▸ **Exercício curto 1**
Copie do texto sobre a Operação Carbono Oculto a parte entre "A dimensão do" e "e de inteligência.", inclusive.

▸ **Trecho selecionado**
☆ ☆ ☆ ☆ ☆ ☆ ☆
A quinta-feira, 28 de agosto de 2025, começou com uma ofensiva sem precedentes contra a captura do mercado de combustíveis por facções criminosas e seus elos no sistema financeiro. Batizada de Operação Carbono Oculto, a ação envolve Receita Federal, Polícia Federal, Ministérios Públicos (estadual e federal), secretarias fazendárias, ANP e forças de segurança estaduais. São 350 alvos em oito estados — São Paulo, Espírito Santo, Goiás, Mato Grosso, Mato Grosso do Sul, Paraná, Rio de Janeiro e Santa Catarina — com bloqueio de patrimônios para garantia do crédito tributário. É, nas palavras dos órgãos, a maior operação contra o crime organizado da história brasileira em termos de cooperação e amplitude.
A dimensão do esforço dá a medida do problema: cerca de 1.400 agentes em campo, com 200 mandados de busca e apreensão. Em São Paulo, o epicentro simbólico é a avenida Faria Lima, coração do mercado financeiro, que concentra pelo menos 42 alvos, entre empresas, corretoras e fundos de investimento. Segundo as autoridades, parte da cadeia de combustíveis foi capturada pelo Primeiro Comando da Capital, o que explica a combinação de frentes policiais, fiscais e de inteligência.
A investigação detalha um desenho de negócios que vai da importação de insumos à bomba do posto, passando por formuladoras, distribuidoras, transportadoras e lojas de conveniência. Ao mesmo tempo, um núcleo financeiro invisível sustentava a engrenagem: uma instituição de pagamento operava como banco paralelo, com movimentação de R$ 46 bilhões entre 2020 e 2024, valendo-se de brechas regulatórias como a chamada “conta-bolsão”, o que dificultava o rastreamento cliente a cliente. Parte do dinheiro lavado era blindada em, pelo menos, 40 fundos de investimento multimercado e imobiliários, com patrimônio estimado em R$ 30 bilhões, usados para adquirir ativos como terminal portuário, usinas de álcool, frota de caminhões e dezenas de imóveis.
No varejo, a Receita mapeou mais de mil postos associados ao grupo, com movimentação financeira de R$ 52 bilhões entre 2020 e 2024 e recolhimento tributário incompatível — um rastro que, segundo o Fisco, se traduz em autuações já constituídas de R$ 891 milhões e em prejuízos à arrecadação que passam de R$ 8,6 bilhões. Em outro recorte, 140 postos praticamente não venderam combustível no período, mas “receberam” mais de R$ 2 bilhões em notas fiscais, indício de operações simuladas para circular valores ilícitos.
☆ ☆ ☆ ☆ ☆ ☆ ☆
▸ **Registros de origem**
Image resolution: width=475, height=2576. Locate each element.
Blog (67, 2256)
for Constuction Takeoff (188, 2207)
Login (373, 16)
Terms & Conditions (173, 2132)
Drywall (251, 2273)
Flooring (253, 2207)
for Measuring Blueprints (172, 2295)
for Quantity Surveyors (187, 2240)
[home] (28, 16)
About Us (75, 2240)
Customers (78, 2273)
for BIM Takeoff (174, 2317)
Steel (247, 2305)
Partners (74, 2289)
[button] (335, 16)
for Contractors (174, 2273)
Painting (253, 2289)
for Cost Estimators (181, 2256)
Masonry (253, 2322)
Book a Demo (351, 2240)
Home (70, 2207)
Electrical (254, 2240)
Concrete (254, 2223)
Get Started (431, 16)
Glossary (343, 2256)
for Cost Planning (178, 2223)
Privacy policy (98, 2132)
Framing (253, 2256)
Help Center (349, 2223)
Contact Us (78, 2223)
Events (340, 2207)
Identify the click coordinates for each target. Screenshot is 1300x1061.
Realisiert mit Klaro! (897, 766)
☆ ☆ ☆ ☆ ☆ ☆ ☆
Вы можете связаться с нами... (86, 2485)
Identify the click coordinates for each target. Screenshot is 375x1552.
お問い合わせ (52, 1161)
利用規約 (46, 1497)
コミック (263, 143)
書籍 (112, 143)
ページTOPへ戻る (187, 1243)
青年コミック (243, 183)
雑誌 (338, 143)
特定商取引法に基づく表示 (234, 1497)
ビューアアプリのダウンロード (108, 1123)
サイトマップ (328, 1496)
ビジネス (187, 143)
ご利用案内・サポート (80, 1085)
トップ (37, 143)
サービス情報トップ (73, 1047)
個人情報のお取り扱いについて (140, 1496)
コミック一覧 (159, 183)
☆ ☆ ☆ ☆ ☆ ☆ ☆
▸ **Exercício curto 2**
Nos registros, reescreva as linhas entre a que contém "Image resolution: width=475, height=2576." e a que contém "Steel (247, 2305)", inclusive, e substitua "Flooring" por "Pisos" sem alterar mais nada. Apresente somente essas linhas.

▸ **Resposta completa 1**
A dimensão do esforço dá a medida do problema: cerca de 1.400 agentes em campo, com 200 mandados de busca e apreensão. Em São Paulo, o epicentro simbólico é a avenida Faria Lima, coração do mercado financeiro, que concentra pelo menos 42 alvos, entre empresas, corretoras e fundos de investimento. Segundo as autoridades, parte da cadeia de combustíveis foi capturada pelo Primeiro Comando da Capital, o que explica a combinação de frentes policiais, fiscais e de inteligência.

▸ **Resposta completa 2**
Image resolution: width=475, height=2576. Locate each element.
Blog (67, 2256)
for Constuction Takeoff (188, 2207)
Login (373, 16)
Terms & Conditions (173, 2132)
Drywall (251, 2273)
Pisos (253, 2207)
for Measuring Blueprints (172, 2295)
for Quantity Surveyors (187, 2240)
[home] (28, 16)
About Us (75, 2240)
Customers (78, 2273)
for BIM Takeoff (174, 2317)
Steel (247, 2305)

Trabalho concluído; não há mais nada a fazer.